— Consigne —
Recopiez sans rien changer les lignes du listing en commençant à celle qui contient « You are a GUI » et en vous arrêtant après celle qui contient « (x=1136, y=45) ». N'incluez pas les images dans votre réponse.

— Données fournies —
........
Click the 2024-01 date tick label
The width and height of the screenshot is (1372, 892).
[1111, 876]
........
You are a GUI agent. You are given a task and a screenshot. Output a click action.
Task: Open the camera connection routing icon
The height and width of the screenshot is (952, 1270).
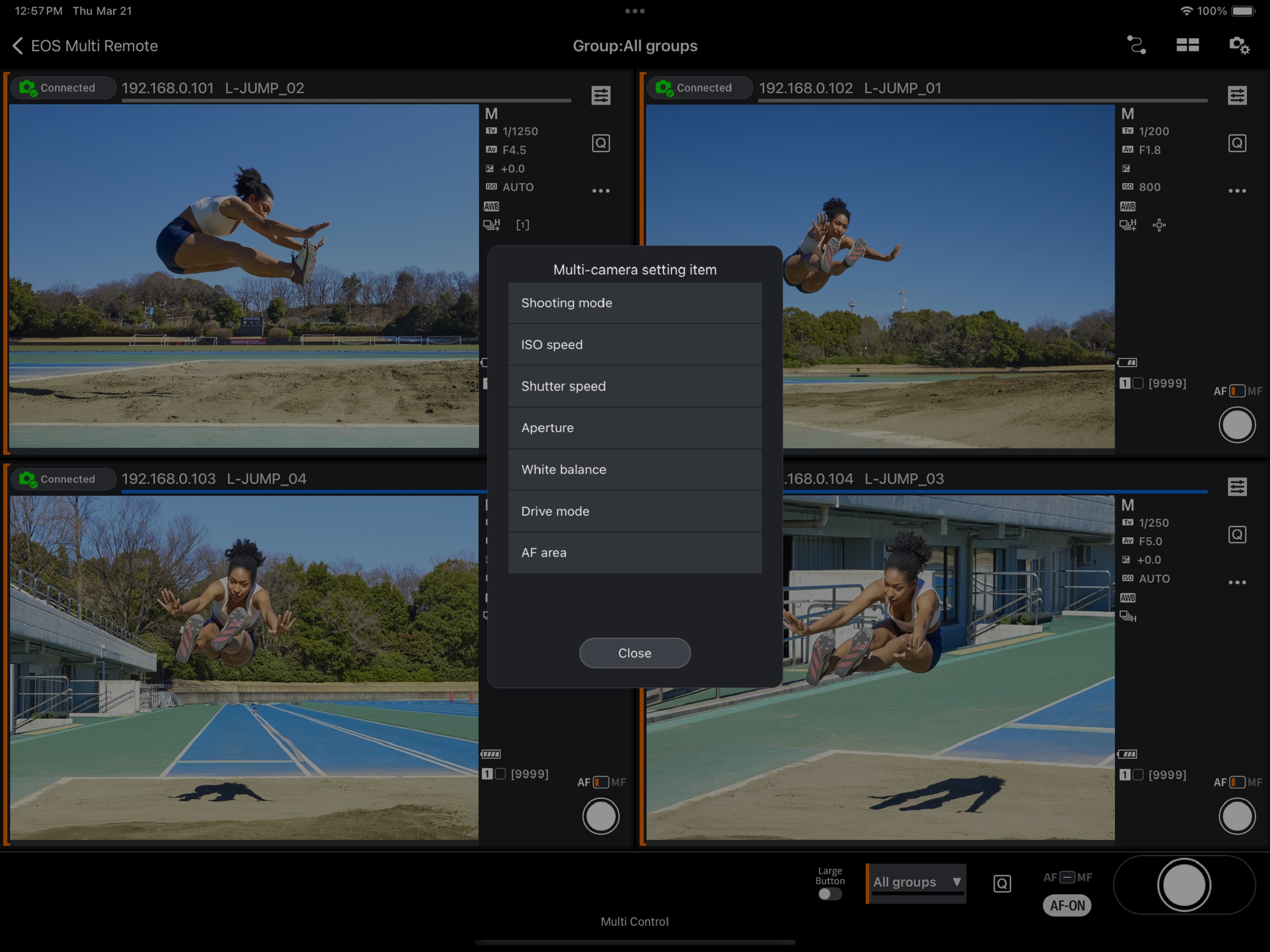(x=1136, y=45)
........
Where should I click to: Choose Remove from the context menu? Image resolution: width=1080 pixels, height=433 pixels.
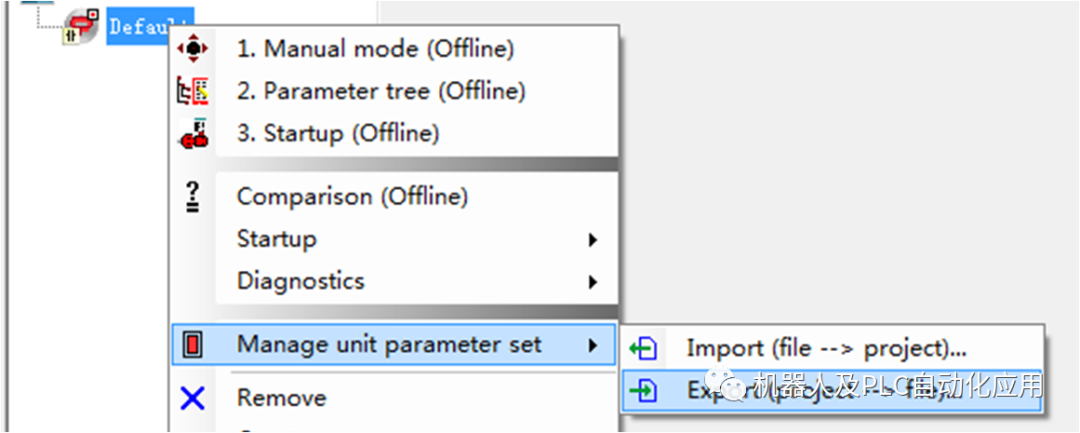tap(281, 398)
........
— Solution du problème —
You are a GUI agent. You are given a task and a screenshot. Output a click action.
Task: Open the camera connection routing icon
The height and width of the screenshot is (952, 1270).
(x=1136, y=45)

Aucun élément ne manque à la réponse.